--- PROVIDED PASSAGE Enclosed Below ---

Research from the UK shows that of all household risks that carry costs for the National Health Service, being cold at home is four times more costly than the next-highest risk of falls on stairs. Across the EU, approximately 250,000 excess/early deaths are recorded each winter (compared with summer mortality rates); about one-third of these – 80,000 deaths – are associated with poor-quality housing and inability to keep adequately warm.
Energy efficiency boosts productivity and performance
A recent study by the Buildings Performance Institute of Europe (BPIE, 2019) found that deep energy renovations deliver specific benefits across different building types:
In hospitals: Directly related to the health costs associated with energy poverty in homes is the question of energy efficiency in hospitals, where a healthy interior can make the difference between life and death. Good ventilation reduces the risk of cross-infection, while daylighting, thermal comfort and good soundproofing accelerate patient recovery times.
Startlingly, the BPIE study found that improved indoor environmental quality at a children’s hospital would lower mortality rates by 10%. More broadly, energy renovations could cut the average length of patient stays by 11% while also shaving medication costs and employee turnover by 20%.
Public and private workspaces: Around 36% of the EU workforce, 81 million people, spend eight hours a day or more working in offices, where about 90% of operating costs are linked to employees. Renovating for comfortable, healthy, well-lit and thoughtfully designed workspaces improves staff morale and reduces turnover. It can also boost employee productivity by up to 12%.
All things considered; healthier workplaces could save a staggering €500 billion annually in the EU.
In schools: Student health, attendance, concentration and learning performance all suffer when school buildings are poorly designed or have outdated systems.
Modelling carried out by the BPIE estimates that school renovations could allow children to improve academic performance by 3%-8% — equivalent to ten fewer school days a year.
Across all building types, scaling up renovation to the level needed to achieve an 80% reduction in energy waste has the potential to create 2 million local jobs. In many cases, this will require building skills capacity in low-income areas, with the added benefit of boosting local economies. One study found that every €1 million invested in energy efficiency in the residential sector resulted in the creation of 17 job years. In turn, net gains are seen in local economies through higher employment and higher disposable income (e.g. with lower energy bills, families can afford a comfortable indoor temperature while also covering the costs of other basic needs).
The European Green Deal needs to unlock these benefits
In 2014, the International Energy Agency (IEA) published a book which set out clear benefits for public budgets, for health and well-being of citizens, in industry and for energy delivery.
At the global scale, the IEA estimated that uptake of economically viable energy efficiency measures would result in savings that far outweigh the cost of investment.
Under policies in place in 2014, the IEA estimated that two-thirds of the economically viable energy efficiency investments would be missed – with buildings showing the greatest lost potential, at 82%.
We call on authors of the European Green Deal to unlock the substantial benefits of energy efficiency across all sectors in a strategic way. To truly put people at the centre of policy, prioritising deep energy renovation is the most direct way to improve the health and well-being of EU citizens, while also advancing towards energy demand and emissions reduction goals.

--- End of Enclosed PROVIDED PASSAGE ---
--- DATA SECTION Enclosed Below ---

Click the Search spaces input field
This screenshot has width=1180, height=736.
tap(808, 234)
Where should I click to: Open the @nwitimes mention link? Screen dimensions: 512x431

--- End of Enclosed DATA SECTION ---

- [TASK LIST]:
**A)** In the passage on energy renovation, by how much could energy renovations cut the average length of patient stays?
**B)** Reproduce the passage on energy renovation word for word from "In schools: Student" to "days a year.".

- [SOLUTIONS BELOW]:
**A)** By 11%.

**B)**
In schools: Student health, attendance, concentration and learning performance all suffer when school buildings are poorly designed or have outdated systems.
Modelling carried out by the BPIE estimates that school renovations could allow children to improve academic performance by 3%-8% — equivalent to ten fewer school days a year.